I have to admit I'm not quite grokking what is going on here.  Are we to think that Kalos didn't really love Musides so much and was in fact envious that his friend was going to "win" the competition once he had cleared the field by dying?  How much are we supposed to blame the dryads for coming between the two friends--did the dryads manipulate Kalos against Musides, or did Kalos seek their help in making sure his reputation as an artist was not eclipsed by Musides?  One of the things that makes the story hard to unravel is that Musides is a good friend to Kalos--Kalos has no rational reason to resent this man, who is sincerely brokenhearted upon his friend's death.  As I read the story, Musides is an innocent victim of Kalos and/or the dryads.

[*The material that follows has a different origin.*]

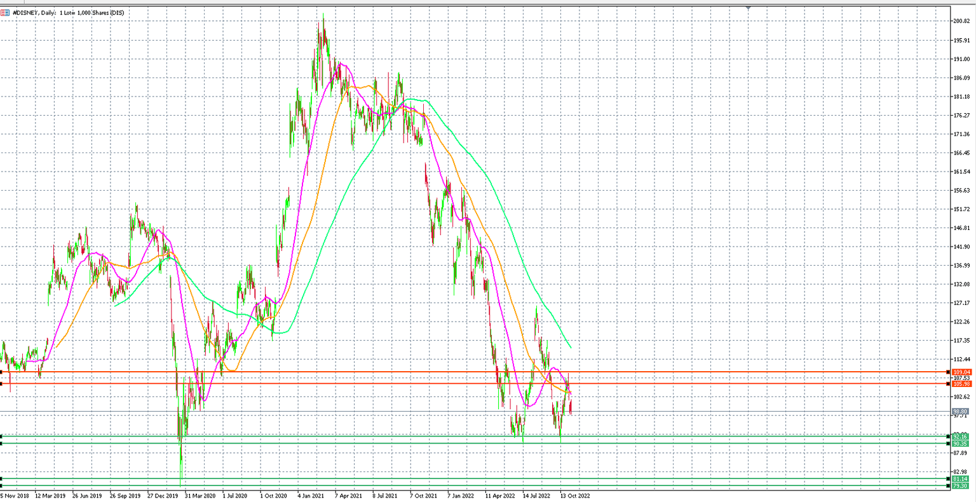This screenshot has height=502, width=976.
Task: Grab right handle of the 109.04 line
Action: click(x=949, y=372)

Acceptable; I wish Lovecraft had made Kalos's and/or the dryads' motives a little more clear.

1969 and 1985 Panther editions of Dagon and Other Macabre Tales
"The Temple" (1925)

"The Tree" may be the story of an innocent man unjustly suffering a terrible betrayal, but "The Temple" is just the opposite, a morality tale in which sinners suffer poetic justice; it is also a spirited piece of anti-German propaganda.

The text of "The Temple" is a manuscript penned by a U-boat commander, discovered in a bottle on the eastern coast of Mexico.  The narrator relates how he accepted the surrender of a British merchant vessel's crew and then murdered them; one of the German officers looted the corpse of one of the British sailors, finding a handsome ivory carving of a young man's head, crowned with laurel.  After this war crime the U-boat is plagued with ill luck which includes mechanical failures and trouble among the men, many of whom fear they are cursed, some even claiming to see the ghosts of their victims through the portholes--some of the sailors even go violently insane.  The narrator's response to these problems is to torture and execute his subordinates, until, after an actual mutiny, only he and the officer with the looted classical head are left alive on the disabled boat as it drifts southward, gradually sinking.

The ocean floor comes within sight, and the officer, claiming he is being called by some unnamed being, leaves the submarine, even though he can only expect to be crushed by the pressure at this depth.  The commander is thus alone when the submarine lands on the sea bottom in the middle of the marble ruins of Atlantis!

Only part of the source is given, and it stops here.